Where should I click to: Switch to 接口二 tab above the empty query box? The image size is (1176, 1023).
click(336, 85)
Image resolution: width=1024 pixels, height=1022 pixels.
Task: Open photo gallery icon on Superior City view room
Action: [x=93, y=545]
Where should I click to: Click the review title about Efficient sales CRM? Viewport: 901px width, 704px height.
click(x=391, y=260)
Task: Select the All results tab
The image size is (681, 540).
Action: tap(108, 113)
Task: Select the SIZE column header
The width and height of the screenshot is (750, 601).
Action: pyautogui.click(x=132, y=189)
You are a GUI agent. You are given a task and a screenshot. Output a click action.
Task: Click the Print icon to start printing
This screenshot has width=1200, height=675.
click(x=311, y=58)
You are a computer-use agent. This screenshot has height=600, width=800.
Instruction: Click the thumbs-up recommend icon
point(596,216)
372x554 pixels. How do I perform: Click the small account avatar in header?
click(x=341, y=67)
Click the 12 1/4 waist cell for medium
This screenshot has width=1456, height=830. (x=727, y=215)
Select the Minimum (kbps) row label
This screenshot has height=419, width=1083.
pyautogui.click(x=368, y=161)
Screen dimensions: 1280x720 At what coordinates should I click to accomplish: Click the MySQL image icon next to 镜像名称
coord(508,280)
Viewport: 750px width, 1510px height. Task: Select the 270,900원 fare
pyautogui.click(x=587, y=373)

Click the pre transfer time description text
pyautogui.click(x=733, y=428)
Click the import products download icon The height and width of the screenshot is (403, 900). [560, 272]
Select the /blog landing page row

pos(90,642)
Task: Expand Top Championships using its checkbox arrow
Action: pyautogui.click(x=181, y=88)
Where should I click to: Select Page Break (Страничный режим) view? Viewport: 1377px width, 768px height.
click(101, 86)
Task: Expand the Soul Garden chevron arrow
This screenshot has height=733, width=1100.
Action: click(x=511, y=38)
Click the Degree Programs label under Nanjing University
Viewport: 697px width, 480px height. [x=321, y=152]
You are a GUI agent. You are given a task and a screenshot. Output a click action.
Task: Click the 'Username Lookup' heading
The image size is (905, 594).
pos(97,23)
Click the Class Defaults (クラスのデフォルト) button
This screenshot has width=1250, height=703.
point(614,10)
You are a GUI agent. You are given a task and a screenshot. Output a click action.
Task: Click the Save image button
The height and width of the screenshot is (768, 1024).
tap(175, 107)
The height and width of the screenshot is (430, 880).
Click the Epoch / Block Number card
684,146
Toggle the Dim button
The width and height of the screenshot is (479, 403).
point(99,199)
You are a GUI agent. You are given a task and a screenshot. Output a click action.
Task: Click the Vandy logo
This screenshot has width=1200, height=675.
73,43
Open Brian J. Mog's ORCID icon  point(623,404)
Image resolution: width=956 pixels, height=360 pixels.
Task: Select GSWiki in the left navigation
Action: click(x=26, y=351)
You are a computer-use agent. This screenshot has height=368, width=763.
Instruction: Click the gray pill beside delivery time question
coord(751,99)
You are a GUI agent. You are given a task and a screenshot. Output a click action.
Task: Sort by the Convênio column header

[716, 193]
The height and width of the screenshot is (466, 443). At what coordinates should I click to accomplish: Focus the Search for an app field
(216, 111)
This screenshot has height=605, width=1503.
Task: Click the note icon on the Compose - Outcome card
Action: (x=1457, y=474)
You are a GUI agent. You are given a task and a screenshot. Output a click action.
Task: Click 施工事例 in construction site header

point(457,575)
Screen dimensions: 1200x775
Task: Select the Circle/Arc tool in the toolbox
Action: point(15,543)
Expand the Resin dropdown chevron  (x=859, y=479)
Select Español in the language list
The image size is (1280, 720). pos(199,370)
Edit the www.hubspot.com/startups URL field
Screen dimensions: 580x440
::::::::::
**Work task:** Each entry is to be returned in full, character for character.

**Result for this exercise:**
Where should I click to: Switch to 接口二 tab above the empty query box? The image size is (1176, 1023).
click(336, 85)
Image resolution: width=1024 pixels, height=1022 pixels.
Task: Open photo gallery icon on Superior City view room
Action: [x=93, y=545]
Where should I click to: Click the review title about Efficient sales CRM? Viewport: 901px width, 704px height.
click(x=391, y=260)
Task: Select the All results tab
The image size is (681, 540).
Action: tap(108, 113)
Task: Select the SIZE column header
The width and height of the screenshot is (750, 601).
Action: pyautogui.click(x=132, y=189)
You are a GUI agent. You are given a task and a screenshot. Output a click action.
Task: Click the Print icon to start printing
This screenshot has width=1200, height=675.
click(x=311, y=58)
You are a computer-use agent. This screenshot has height=600, width=800.
Instruction: Click the thumbs-up recommend icon
point(596,216)
372x554 pixels. How do I perform: Click the small account avatar in header?
click(x=341, y=67)
Click the 12 1/4 waist cell for medium
This screenshot has width=1456, height=830. (x=727, y=215)
Select the Minimum (kbps) row label
This screenshot has height=419, width=1083.
pyautogui.click(x=368, y=161)
Screen dimensions: 1280x720 At what coordinates should I click to accomplish: Click the MySQL image icon next to 镜像名称
coord(508,280)
Viewport: 750px width, 1510px height. Task: Select the 270,900원 fare
pyautogui.click(x=587, y=373)

Click the pre transfer time description text
pyautogui.click(x=733, y=428)
Click the import products download icon The height and width of the screenshot is (403, 900). [560, 272]
Select the /blog landing page row

pos(90,642)
Task: Expand Top Championships using its checkbox arrow
Action: pyautogui.click(x=181, y=88)
Where should I click to: Select Page Break (Страничный режим) view? Viewport: 1377px width, 768px height.
click(101, 86)
Task: Expand the Soul Garden chevron arrow
This screenshot has height=733, width=1100.
Action: click(x=511, y=38)
Click the Degree Programs label under Nanjing University
Viewport: 697px width, 480px height. [x=321, y=152]
You are a GUI agent. You are given a task and a screenshot. Output a click action.
Task: Click the 'Username Lookup' heading
The image size is (905, 594).
pos(97,23)
Click the Class Defaults (クラスのデフォルト) button
This screenshot has width=1250, height=703.
point(614,10)
You are a GUI agent. You are given a task and a screenshot. Output a click action.
Task: Click the Save image button
The height and width of the screenshot is (768, 1024).
tap(175, 107)
The height and width of the screenshot is (430, 880).
Click the Epoch / Block Number card
684,146
Toggle the Dim button
The width and height of the screenshot is (479, 403).
point(99,199)
You are a GUI agent. You are given a task and a screenshot. Output a click action.
Task: Click the Vandy logo
This screenshot has width=1200, height=675.
73,43
Open Brian J. Mog's ORCID icon  point(623,404)
Image resolution: width=956 pixels, height=360 pixels.
Task: Select GSWiki in the left navigation
Action: click(x=26, y=351)
You are a computer-use agent. This screenshot has height=368, width=763.
Instruction: Click the gray pill beside delivery time question
coord(751,99)
You are a GUI agent. You are given a task and a screenshot. Output a click action.
Task: Sort by the Convênio column header

[716, 193]
The height and width of the screenshot is (466, 443). At what coordinates should I click to accomplish: Focus the Search for an app field
(216, 111)
This screenshot has height=605, width=1503.
Task: Click the note icon on the Compose - Outcome card
Action: (x=1457, y=474)
You are a GUI agent. You are given a task and a screenshot. Output a click action.
Task: Click 施工事例 in construction site header

point(457,575)
Screen dimensions: 1200x775
Task: Select the Circle/Arc tool in the toolbox
Action: point(15,543)
Expand the Resin dropdown chevron  (x=859, y=479)
Select Español in the language list
The image size is (1280, 720). pos(199,370)
Edit the www.hubspot.com/startups URL field
Screen dimensions: 580x440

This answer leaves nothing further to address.